Als wenige Tage später die Hakenkreuzfahne an der Giebelseite des Rathauses aufgezogen wurde, war für jeden sichtbar, dass die sozialdemokratische Ära in Pegnitz zu Ende gegangen war und die Herrschaft der Nationalsozialisten begonnen hatte. „Besonderen Stellenwert hatte die Jagd auf die SPD-Fahne, die Ludwig Wild heimlich vor der SA aus dem Gasthaus Stern hatte retten können, bei sich zu Hause versteckt hatte, jedoch von Wilhelm Büttner vor dem Zugriff der SA in Sicherheit gebracht wurde“, fährt Ullmann in seinem Text fort.
Nachdem mehrere SPD-Mitglieder daraufhin verhaftet worden waren, gab Wild das Versteck preis, und die Verhafteten wurden gegen Herausgabe der Fahne freigelassen.
Die Fahne selbst wurde vor dem Pegnitzer Rathaus von der SA verbrannt. Mitglieder der SPD, darunter Ludwig Wild und Andreas Gentner, der Sohn von Hans Gentner, waren im Triumphzug durch die Stadt ins Gefängnis (dem heutigen Jugendcafé Bartl) geführt worden.

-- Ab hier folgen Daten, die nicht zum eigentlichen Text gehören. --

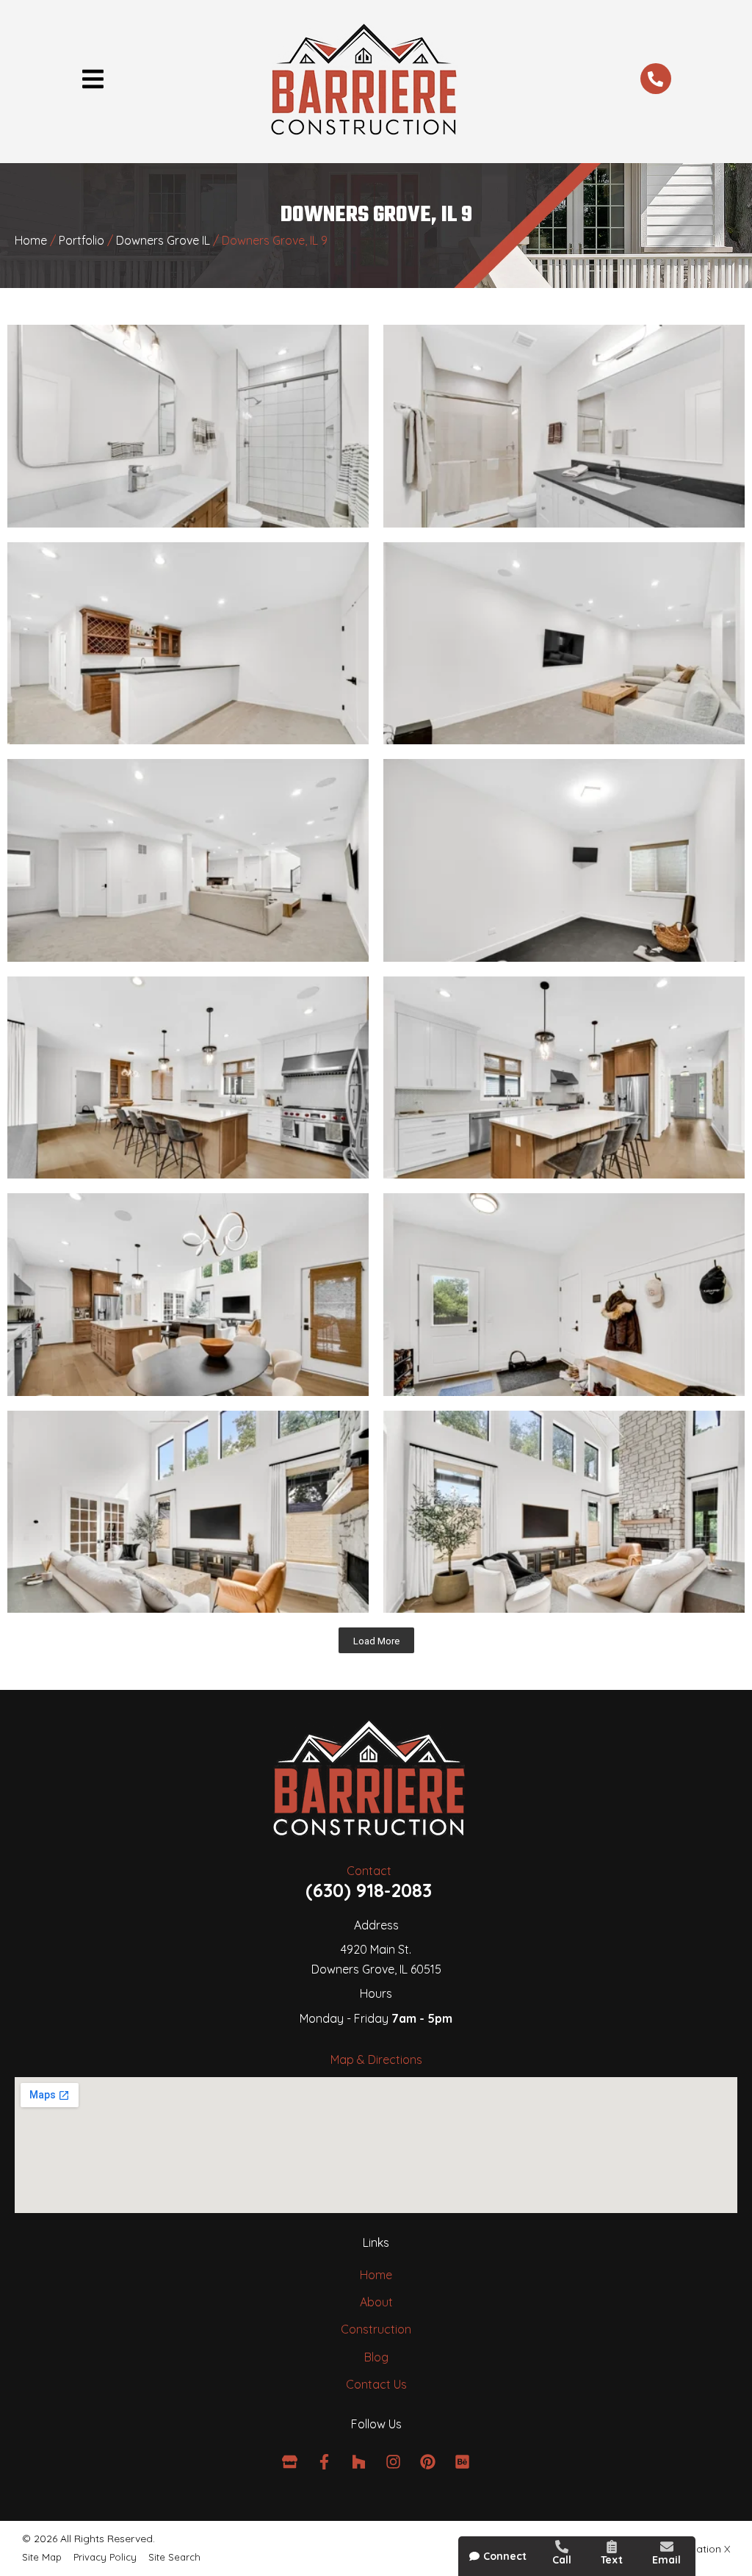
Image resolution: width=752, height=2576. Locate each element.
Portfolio (81, 240)
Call (561, 2559)
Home (31, 240)
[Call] (561, 2546)
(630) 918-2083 (369, 1890)
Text (612, 2559)
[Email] (666, 2546)
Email (666, 2559)
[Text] (611, 2546)
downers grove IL (163, 240)
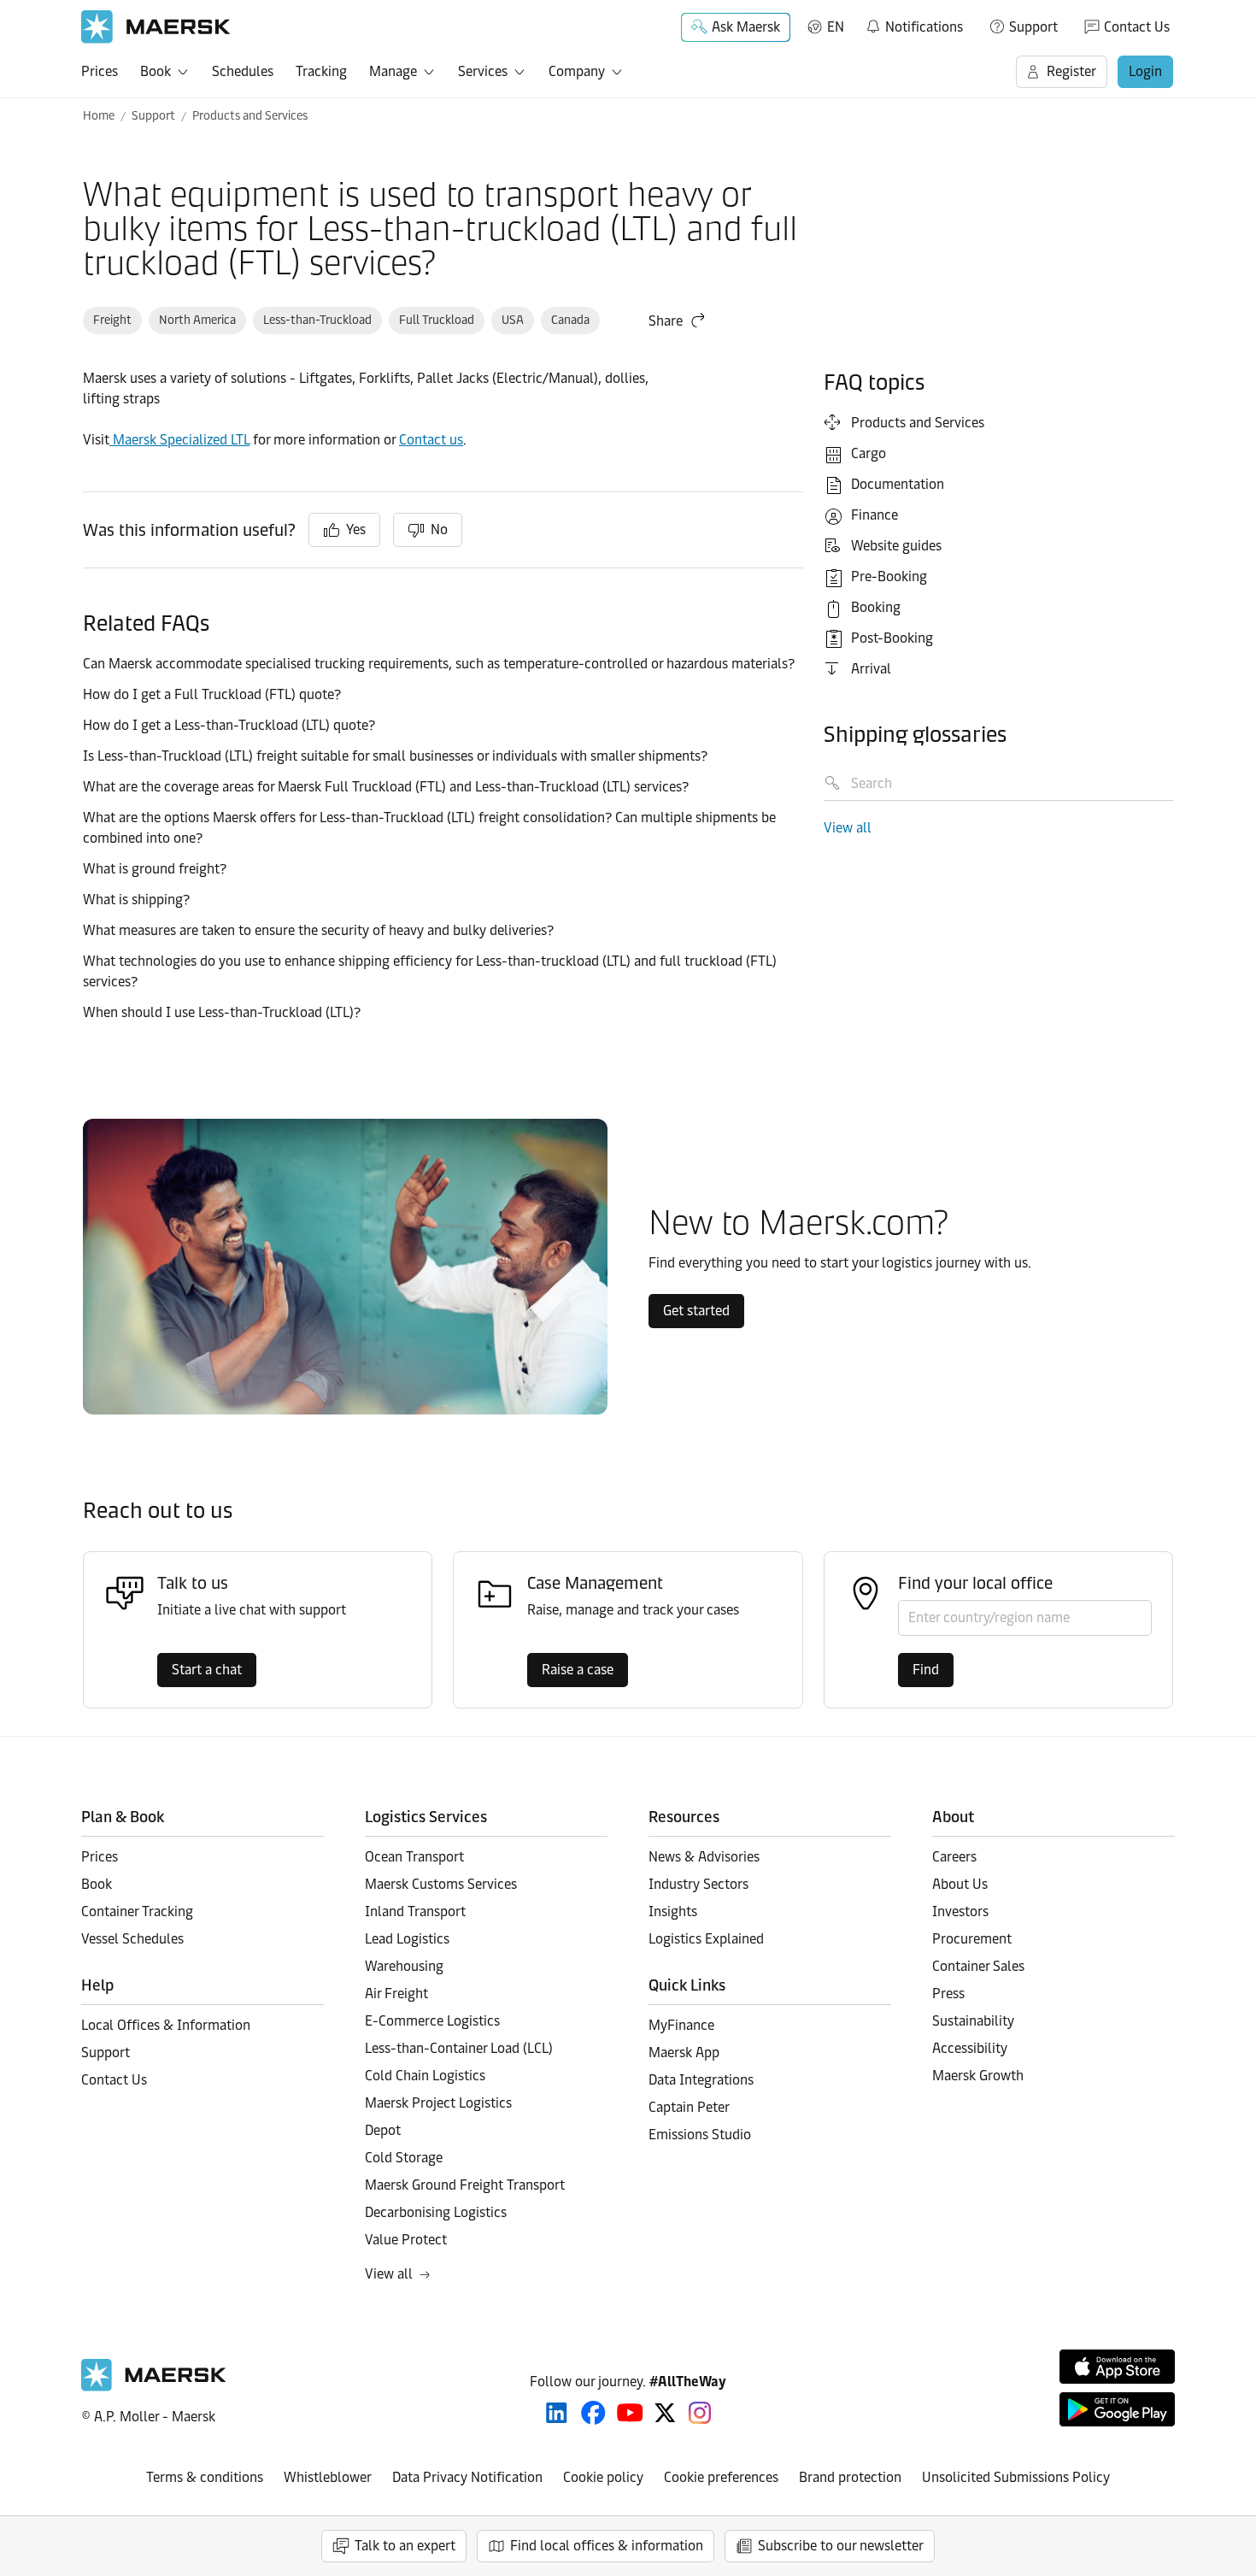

Ullmann erinnerte auch an die dramatischen Ereignisse, nachdem Hitler Ende Januar zum Reichskanzler ernannt worden war. Ludwig Wild, Hans Braun und Wilhelm Büttner hatten in einem Akt mutigen Aufbegehrens gegen die Nazis an einen Felsen zwischen Weidlwang und Hainbronn mit großen Lettern „Nieder mit Hitler“ geschrieben. Zunächst wurden die Hainbronner verdächtigt, dann verriet sich Wilhelm Büttner aber selbst in einer Creußner Gastwirtschaft. Wenige Tage später erschoss sich Wilhelm Büttner. Er war der Onkel von Walter Büttner, dem SPD-Fraktionsvorsitzenden in den 80er Jahren.
Die Verhafteten Ludwig Wild und Hans Braun wurden zur Gestapo nach Nürnberg gebracht, hatten aber Glück, als sie einige Wochen später, die Köpfe kahl geschoren, in ihre Heimatstadt zurückkehren konnten.